• _Selected extract_:
Visa 4Q profits plunge as pandemic slows payments worldwide

CHARLOTTE, NC (AP) — Visa Inc said on Wednesday that its fiscal fourth quarter profits dropped 29 per cent due to fewer dollars crossing on its namesake payment network while the world was in the grips of a pandemic-caused recession.

The San Francisco-based company posted a profit of USD2.14 billion, or 97 cents per share, down from a profit of USD3.03 billion, or USD1.34 a share, in the same period a year earlier.

Visa recognises revenue from the quarter before, so the payments activity that ended June 30 is reflected in the profits that the company reported on Wednesday. The April 1 to June 30 period was when the United States (US) and the rest of the world was being hard hit by the pandemic’s outbreak, so payments and transactions plunged sharply.

During the period, Visa had USD2.493 trillion in payments on its network, down 11.9 per cent from same period a year earlier. The number of transactions also plunged sharply, down 23.6 per cent from the quarter before.

Visa earns a fee off of every transaction that runs on its network, be it credit cards or debit cards. It was particularly impacted by a drop in gasoline sales, since debit cards are the most common form of payment method at gas stations.

Recorded data
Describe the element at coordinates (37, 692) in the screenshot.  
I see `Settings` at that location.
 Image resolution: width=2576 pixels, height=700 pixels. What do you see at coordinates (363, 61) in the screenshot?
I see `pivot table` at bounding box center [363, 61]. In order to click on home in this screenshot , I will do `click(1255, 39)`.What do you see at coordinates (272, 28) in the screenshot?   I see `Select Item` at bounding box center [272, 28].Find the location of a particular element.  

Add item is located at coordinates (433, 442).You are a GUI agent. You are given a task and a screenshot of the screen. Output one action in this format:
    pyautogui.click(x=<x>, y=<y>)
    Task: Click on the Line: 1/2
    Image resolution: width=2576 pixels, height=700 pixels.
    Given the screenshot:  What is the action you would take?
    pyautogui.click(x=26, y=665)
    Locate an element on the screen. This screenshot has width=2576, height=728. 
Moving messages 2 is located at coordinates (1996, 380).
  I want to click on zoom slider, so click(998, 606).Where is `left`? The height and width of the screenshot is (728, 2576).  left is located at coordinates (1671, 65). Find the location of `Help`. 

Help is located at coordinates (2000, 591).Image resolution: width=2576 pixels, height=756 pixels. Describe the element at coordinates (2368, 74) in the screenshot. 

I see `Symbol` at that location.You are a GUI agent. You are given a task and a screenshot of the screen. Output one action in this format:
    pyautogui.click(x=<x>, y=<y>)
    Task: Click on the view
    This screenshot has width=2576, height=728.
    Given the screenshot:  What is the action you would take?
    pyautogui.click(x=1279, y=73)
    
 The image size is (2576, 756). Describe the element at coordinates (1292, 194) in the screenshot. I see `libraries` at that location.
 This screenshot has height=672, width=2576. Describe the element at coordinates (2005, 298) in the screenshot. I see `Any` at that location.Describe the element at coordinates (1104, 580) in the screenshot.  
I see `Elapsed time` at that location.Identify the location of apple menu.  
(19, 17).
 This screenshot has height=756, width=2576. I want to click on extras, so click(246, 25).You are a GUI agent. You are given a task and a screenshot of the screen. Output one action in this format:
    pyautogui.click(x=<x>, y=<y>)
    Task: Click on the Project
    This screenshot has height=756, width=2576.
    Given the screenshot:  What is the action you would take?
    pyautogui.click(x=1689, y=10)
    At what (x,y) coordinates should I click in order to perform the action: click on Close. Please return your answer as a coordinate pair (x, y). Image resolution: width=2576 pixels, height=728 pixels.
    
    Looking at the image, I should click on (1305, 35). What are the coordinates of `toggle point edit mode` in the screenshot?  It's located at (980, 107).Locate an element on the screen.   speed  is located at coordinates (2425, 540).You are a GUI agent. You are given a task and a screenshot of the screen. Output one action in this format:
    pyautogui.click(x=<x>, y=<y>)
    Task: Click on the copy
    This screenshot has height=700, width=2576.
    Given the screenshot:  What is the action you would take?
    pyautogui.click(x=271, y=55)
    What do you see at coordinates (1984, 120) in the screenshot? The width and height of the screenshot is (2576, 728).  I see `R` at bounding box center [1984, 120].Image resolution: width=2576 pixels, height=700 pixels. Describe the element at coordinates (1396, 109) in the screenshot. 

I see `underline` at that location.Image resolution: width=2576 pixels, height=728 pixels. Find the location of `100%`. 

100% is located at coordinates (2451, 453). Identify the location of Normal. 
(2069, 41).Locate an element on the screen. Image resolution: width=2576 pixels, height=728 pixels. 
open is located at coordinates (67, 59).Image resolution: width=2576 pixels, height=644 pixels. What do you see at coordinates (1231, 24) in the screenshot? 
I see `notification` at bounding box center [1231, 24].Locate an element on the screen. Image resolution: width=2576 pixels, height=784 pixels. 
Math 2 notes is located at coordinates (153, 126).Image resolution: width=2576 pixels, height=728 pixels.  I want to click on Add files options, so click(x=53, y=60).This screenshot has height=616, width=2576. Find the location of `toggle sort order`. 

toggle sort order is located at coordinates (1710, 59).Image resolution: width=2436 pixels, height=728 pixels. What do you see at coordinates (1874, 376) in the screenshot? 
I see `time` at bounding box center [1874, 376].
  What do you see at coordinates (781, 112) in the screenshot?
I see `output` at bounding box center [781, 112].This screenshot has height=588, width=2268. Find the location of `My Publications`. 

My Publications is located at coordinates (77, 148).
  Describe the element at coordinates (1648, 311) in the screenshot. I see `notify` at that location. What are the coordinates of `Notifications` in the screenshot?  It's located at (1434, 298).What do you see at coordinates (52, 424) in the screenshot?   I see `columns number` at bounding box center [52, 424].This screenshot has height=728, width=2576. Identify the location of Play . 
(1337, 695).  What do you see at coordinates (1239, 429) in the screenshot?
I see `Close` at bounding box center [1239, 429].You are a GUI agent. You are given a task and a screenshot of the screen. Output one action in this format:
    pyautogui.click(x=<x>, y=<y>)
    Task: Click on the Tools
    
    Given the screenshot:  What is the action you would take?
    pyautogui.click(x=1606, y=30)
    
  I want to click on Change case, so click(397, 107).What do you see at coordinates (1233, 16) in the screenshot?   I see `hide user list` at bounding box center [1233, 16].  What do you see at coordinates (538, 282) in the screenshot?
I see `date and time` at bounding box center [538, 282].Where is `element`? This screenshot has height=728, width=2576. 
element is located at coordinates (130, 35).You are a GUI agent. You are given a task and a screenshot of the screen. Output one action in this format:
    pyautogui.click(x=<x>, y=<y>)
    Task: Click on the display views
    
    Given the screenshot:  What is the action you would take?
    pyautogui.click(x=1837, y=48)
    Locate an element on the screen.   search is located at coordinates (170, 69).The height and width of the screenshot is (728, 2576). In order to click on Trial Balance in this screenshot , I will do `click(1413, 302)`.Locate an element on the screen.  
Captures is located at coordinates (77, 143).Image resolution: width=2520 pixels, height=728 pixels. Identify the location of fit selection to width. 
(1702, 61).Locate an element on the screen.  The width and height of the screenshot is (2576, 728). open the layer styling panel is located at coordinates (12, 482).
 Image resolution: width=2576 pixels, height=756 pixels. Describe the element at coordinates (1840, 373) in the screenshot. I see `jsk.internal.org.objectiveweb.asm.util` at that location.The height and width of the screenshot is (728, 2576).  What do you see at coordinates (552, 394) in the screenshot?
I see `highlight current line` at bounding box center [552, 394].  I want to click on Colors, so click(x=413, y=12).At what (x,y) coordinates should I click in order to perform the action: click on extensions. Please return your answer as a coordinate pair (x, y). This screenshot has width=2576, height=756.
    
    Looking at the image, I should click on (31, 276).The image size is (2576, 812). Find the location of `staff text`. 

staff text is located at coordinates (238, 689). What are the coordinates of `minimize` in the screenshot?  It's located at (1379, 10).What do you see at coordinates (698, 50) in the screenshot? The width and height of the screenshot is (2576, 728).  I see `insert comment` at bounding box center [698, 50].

• _Your tasks_:
1) Return the passage of the Visa earnings article that opens with the words containing "Visa 4Q profits" and closes with "transactions plunged sharply.", copied word for word.
2) According to the Visa earnings article, what was the total value of payments on Visa's network during the period?

• _Task-by-task results_:
1)
Visa 4Q profits plunge as pandemic slows payments worldwide

CHARLOTTE, NC (AP) — Visa Inc said on Wednesday that its fiscal fourth quarter profits dropped 29 per cent due to fewer dollars crossing on its namesake payment network while the world was in the grips of a pandemic-caused recession.

The San Francisco-based company posted a profit of USD2.14 billion, or 97 cents per share, down from a profit of USD3.03 billion, or USD1.34 a share, in the same period a year earlier.

Visa recognises revenue from the quarter before, so the payments activity that ended June 30 is reflected in the profits that the company reported on Wednesday. The April 1 to June 30 period was when the United States (US) and the rest of the world was being hard hit by the pandemic’s outbreak, so payments and transactions plunged sharply.

2) USD2.493 trillion